Liz hangs up the phone and Mr. Weiss continues with his spiel.
“See, here is where the built-in seating will be, all around the perimeter.” Mr. Weiss points to the blueprints, which he has brought along in the hopes that they will help convince Liz to give him the home improvement loan. In reality, these “blueprints” are hand drawn on butcher paper in a blue pencil with an almost professional attention to detail. It probably would have been more helpful to Mr. Weiss if he had left his blueprints at home.
“Mr. Weiss,” Liz says calmly, “we have a small emergency. There’s no need to panic, but we do need to gather our things and go outside.” Mr. Weiss looks frightened. “Don’t worry. It’s nothing, it happens all the time. Just go out the back door and wait in the parking lot. I’ll meet you out there.”
Mr. Weiss hurries into the hallway. “Grab the blueprints,” he yells back, before disappearing through the rear door under the illuminated EXIT sign.
Liz puts on her fleece socks, boots and coat, then takes Mr. Weiss’s blueprints and tucks them safely under her arm. Experience has taught her to keep her personal belongings with her.
The bomb threats have been coming with increasing frequency. Perhaps the national climate has created this change. Possibly recession restlessness. Or the increased popularity of radical-fringe political parties. Or maybe American criminals have finally appropriated foreign terrorist methods, not unlike the adoption of techno-pop, tapas, and the Brazilian bikini wax. The authorities never traced the origin of that last call.
It occurs to Liz as she hurries to catch up with Mr. Weiss that the last bomb threat came in at the same time: late afternoon, around ten till four. This timing works out well for Liz because it means she will most likely get the rest of the afternoon off without being docked.
Mr. Weiss, having never experienced a bomb scare, is understandably shaken. As they stand in the parking lot, Liz tries to reassure him with soothing words. “I’m sure it’s nothing. This kind of thing happens all the time,” she says. But oddly, this doesn’t make Mr. Weiss feel any better.

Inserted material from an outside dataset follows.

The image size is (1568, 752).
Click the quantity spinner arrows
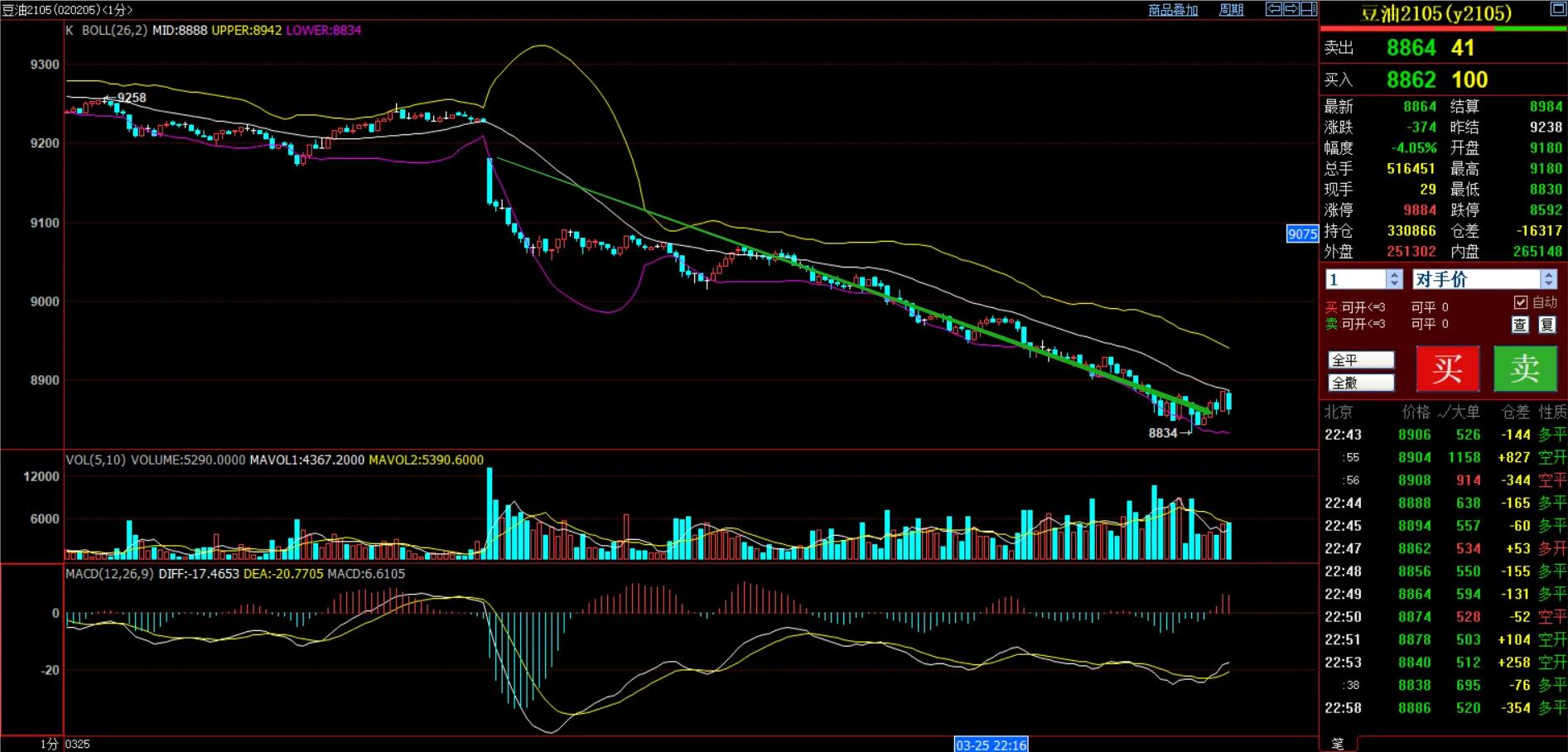(x=1395, y=279)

Liz ends their interview in the parking lot by complimenting him on his renderings and telling him that he is approved for the loan. Of course she can’t put it though until tomorrow morning, unless The Credit Union blows up and then she cannot guarantee his approval, a comment which Mr. Weiss does not find one bit funny. He will still have to sign the paperwork, but she’ll call his office in the morning and verify that the processing went smoothly. Mr. Weiss is more than glad to leave.

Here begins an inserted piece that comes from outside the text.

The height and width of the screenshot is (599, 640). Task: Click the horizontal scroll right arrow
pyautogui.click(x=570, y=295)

Liz had thought ahead and prepared herself to stand outside for an hour. Some of her co-workers were not as proactive. It’s always better to act than to react. But those girls hardly even reacted. Some of the tellers are wearing strappy heels. Why do they dress like that? What’s wrong with them? One girl is even wearing white pumps after Labor Day. This offers all the fashion evidence Liz needs.
“How’s it goin’?” Bob from Risk Management asks.

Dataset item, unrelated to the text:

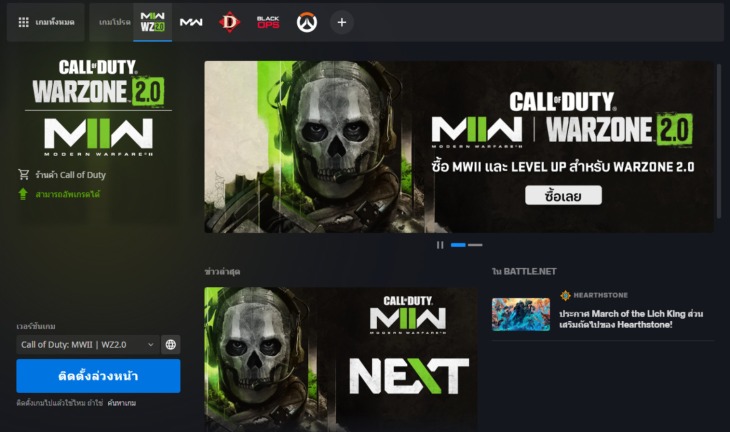Click the blue pre-install button

click(x=98, y=376)
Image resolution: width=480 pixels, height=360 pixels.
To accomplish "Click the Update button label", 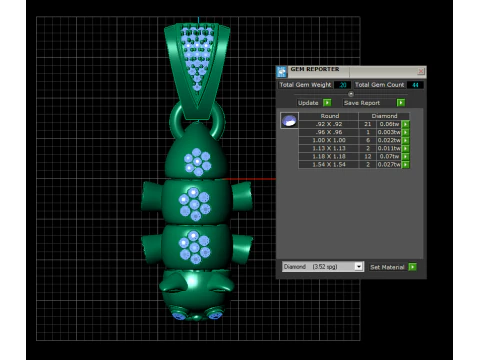I will 308,103.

“Look at them. Those girls have on sandals. What were they thinking when they got dressed this morning? I know what I was thinking—I was thinking ‘I’m cold.’”
“Well, maybe it gets warm on the teller line. You know they stand all day long.”
“Believe what you want, but I know they’re idiots,” Liz says, snuggling her coat close to her chest.
Note: This is the chapter that ultimately started the book. It has a little giddy-up to it and sets a goofily menacing tone. My editor was right to move this to the front.